What you are asked to do: Substitute "How should I perform" for every occurrence of "How do I perform" in the rows below, keeping everything else the same, and write out all the rows again.

— begin Available data —

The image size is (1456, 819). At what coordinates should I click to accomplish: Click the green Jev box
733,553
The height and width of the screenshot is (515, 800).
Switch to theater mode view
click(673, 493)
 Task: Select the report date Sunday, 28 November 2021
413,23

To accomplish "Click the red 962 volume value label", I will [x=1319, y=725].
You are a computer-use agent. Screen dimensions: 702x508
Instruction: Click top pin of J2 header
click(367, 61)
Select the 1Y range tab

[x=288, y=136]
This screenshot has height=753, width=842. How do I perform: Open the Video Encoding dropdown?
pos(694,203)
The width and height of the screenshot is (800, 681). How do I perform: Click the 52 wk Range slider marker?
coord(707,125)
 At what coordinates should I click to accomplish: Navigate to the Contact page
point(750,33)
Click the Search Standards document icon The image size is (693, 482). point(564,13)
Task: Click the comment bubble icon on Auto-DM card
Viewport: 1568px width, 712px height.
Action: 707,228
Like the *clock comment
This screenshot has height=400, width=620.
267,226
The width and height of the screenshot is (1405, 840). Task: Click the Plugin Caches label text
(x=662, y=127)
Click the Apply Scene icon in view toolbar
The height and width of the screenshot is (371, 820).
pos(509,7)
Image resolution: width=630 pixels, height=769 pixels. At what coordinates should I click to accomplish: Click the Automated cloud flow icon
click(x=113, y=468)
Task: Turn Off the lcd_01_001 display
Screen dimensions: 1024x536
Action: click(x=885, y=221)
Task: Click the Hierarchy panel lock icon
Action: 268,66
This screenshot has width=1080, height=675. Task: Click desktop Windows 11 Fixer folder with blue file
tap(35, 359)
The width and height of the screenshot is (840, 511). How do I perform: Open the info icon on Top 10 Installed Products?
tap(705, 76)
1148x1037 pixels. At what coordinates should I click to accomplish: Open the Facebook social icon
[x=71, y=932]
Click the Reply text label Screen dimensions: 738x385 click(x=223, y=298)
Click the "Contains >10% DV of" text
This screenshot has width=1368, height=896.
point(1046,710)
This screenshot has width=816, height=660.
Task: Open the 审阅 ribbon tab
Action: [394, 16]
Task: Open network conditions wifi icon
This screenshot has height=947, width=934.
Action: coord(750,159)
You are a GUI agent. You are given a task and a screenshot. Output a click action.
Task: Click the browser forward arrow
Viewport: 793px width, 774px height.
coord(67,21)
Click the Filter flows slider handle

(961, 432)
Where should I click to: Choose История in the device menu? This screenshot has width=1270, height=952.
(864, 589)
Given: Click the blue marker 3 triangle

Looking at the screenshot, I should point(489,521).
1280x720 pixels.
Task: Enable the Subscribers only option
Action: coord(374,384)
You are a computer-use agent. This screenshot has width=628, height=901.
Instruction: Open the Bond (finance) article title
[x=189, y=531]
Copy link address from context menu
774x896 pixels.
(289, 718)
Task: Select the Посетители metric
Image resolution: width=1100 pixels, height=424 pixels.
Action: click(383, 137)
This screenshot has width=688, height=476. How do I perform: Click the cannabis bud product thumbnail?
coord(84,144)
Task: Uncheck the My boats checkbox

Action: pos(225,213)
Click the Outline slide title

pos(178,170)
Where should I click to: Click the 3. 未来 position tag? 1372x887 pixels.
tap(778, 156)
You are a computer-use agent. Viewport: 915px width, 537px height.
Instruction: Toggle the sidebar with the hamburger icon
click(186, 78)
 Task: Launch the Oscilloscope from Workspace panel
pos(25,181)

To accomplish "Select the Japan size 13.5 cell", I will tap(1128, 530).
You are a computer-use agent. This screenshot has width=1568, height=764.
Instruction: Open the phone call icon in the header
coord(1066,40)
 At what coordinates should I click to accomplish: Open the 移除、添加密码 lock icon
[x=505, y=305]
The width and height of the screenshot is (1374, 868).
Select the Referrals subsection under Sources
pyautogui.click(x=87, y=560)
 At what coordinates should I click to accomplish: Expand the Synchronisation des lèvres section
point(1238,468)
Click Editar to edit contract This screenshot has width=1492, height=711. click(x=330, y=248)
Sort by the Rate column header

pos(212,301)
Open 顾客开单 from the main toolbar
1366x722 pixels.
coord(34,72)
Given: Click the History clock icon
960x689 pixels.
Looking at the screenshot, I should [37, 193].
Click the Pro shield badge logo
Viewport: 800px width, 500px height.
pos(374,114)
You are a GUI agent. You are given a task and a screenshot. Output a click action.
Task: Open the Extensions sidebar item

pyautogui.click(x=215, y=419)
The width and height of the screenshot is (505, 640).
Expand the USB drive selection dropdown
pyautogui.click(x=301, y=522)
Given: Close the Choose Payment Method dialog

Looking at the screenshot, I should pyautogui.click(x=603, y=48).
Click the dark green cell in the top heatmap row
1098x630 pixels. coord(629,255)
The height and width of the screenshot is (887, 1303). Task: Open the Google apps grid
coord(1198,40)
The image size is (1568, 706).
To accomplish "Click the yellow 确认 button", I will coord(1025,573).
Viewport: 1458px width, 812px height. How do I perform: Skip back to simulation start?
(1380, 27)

— end Available data —

Exercise result:
The image size is (1456, 819). At what coordinates should I click to accomplish: Click the green Jev box
733,553
The height and width of the screenshot is (515, 800).
Switch to theater mode view
click(673, 493)
 Task: Select the report date Sunday, 28 November 2021
413,23

To accomplish "Click the red 962 volume value label", I will [x=1319, y=725].
You are a computer-use agent. Screen dimensions: 702x508
Instruction: Click top pin of J2 header
click(367, 61)
Select the 1Y range tab

[x=288, y=136]
This screenshot has height=753, width=842. How should I perform: Open the Video Encoding dropdown?
pos(694,203)
The width and height of the screenshot is (800, 681). How should I perform: Click the 52 wk Range slider marker?
coord(707,125)
 At what coordinates should I click to accomplish: Navigate to the Contact page
point(750,33)
Click the Search Standards document icon The image size is (693, 482). point(564,13)
Task: Click the comment bubble icon on Auto-DM card
Viewport: 1568px width, 712px height.
Action: 707,228
Like the *clock comment
This screenshot has height=400, width=620.
267,226
The width and height of the screenshot is (1405, 840). Task: Click the Plugin Caches label text
(x=662, y=127)
Click the Apply Scene icon in view toolbar
The height and width of the screenshot is (371, 820).
pos(509,7)
Image resolution: width=630 pixels, height=769 pixels. At what coordinates should I click to accomplish: Click the Automated cloud flow icon
click(x=113, y=468)
Task: Turn Off the lcd_01_001 display
Screen dimensions: 1024x536
Action: click(x=885, y=221)
Task: Click the Hierarchy panel lock icon
Action: 268,66
This screenshot has width=1080, height=675. Task: Click desktop Windows 11 Fixer folder with blue file
tap(35, 359)
The width and height of the screenshot is (840, 511). How should I perform: Open the info icon on Top 10 Installed Products?
tap(705, 76)
1148x1037 pixels. At what coordinates should I click to accomplish: Open the Facebook social icon
[x=71, y=932]
Click the Reply text label Screen dimensions: 738x385 click(x=223, y=298)
Click the "Contains >10% DV of" text
This screenshot has width=1368, height=896.
point(1046,710)
This screenshot has width=816, height=660.
Task: Open the 审阅 ribbon tab
Action: [394, 16]
Task: Open network conditions wifi icon
This screenshot has height=947, width=934.
Action: coord(750,159)
You are a GUI agent. You are given a task and a screenshot. Output a click action.
Task: Click the browser forward arrow
Viewport: 793px width, 774px height.
coord(67,21)
Click the Filter flows slider handle

(961, 432)
Where should I click to: Choose История in the device menu? This screenshot has width=1270, height=952.
(864, 589)
Given: Click the blue marker 3 triangle

Looking at the screenshot, I should point(489,521).
1280x720 pixels.
Task: Enable the Subscribers only option
Action: coord(374,384)
You are a computer-use agent. This screenshot has width=628, height=901.
Instruction: Open the Bond (finance) article title
[x=189, y=531]
Copy link address from context menu
774x896 pixels.
(289, 718)
Task: Select the Посетители metric
Image resolution: width=1100 pixels, height=424 pixels.
Action: click(383, 137)
This screenshot has width=688, height=476. How should I perform: Click the cannabis bud product thumbnail?
coord(84,144)
Task: Uncheck the My boats checkbox

Action: pos(225,213)
Click the Outline slide title

pos(178,170)
Where should I click to: Click the 3. 未来 position tag? 1372x887 pixels.
tap(778, 156)
You are a computer-use agent. Viewport: 915px width, 537px height.
Instruction: Toggle the sidebar with the hamburger icon
click(186, 78)
 Task: Launch the Oscilloscope from Workspace panel
pos(25,181)

To accomplish "Select the Japan size 13.5 cell", I will tap(1128, 530).
You are a computer-use agent. This screenshot has width=1568, height=764.
Instruction: Open the phone call icon in the header
coord(1066,40)
 At what coordinates should I click to accomplish: Open the 移除、添加密码 lock icon
[x=505, y=305]
The width and height of the screenshot is (1374, 868).
Select the Referrals subsection under Sources
pyautogui.click(x=87, y=560)
 At what coordinates should I click to accomplish: Expand the Synchronisation des lèvres section
point(1238,468)
Click Editar to edit contract This screenshot has width=1492, height=711. click(x=330, y=248)
Sort by the Rate column header

pos(212,301)
Open 顾客开单 from the main toolbar
1366x722 pixels.
coord(34,72)
Given: Click the History clock icon
960x689 pixels.
Looking at the screenshot, I should [37, 193].
Click the Pro shield badge logo
Viewport: 800px width, 500px height.
pos(374,114)
You are a GUI agent. You are given a task and a screenshot. Output a click action.
Task: Open the Extensions sidebar item

pyautogui.click(x=215, y=419)
The width and height of the screenshot is (505, 640).
Expand the USB drive selection dropdown
pyautogui.click(x=301, y=522)
Given: Close the Choose Payment Method dialog

Looking at the screenshot, I should pyautogui.click(x=603, y=48).
Click the dark green cell in the top heatmap row
1098x630 pixels. coord(629,255)
The height and width of the screenshot is (887, 1303). Task: Open the Google apps grid
coord(1198,40)
The image size is (1568, 706).
To accomplish "Click the yellow 确认 button", I will coord(1025,573).
Viewport: 1458px width, 812px height. How should I perform: Skip back to simulation start?
(1380, 27)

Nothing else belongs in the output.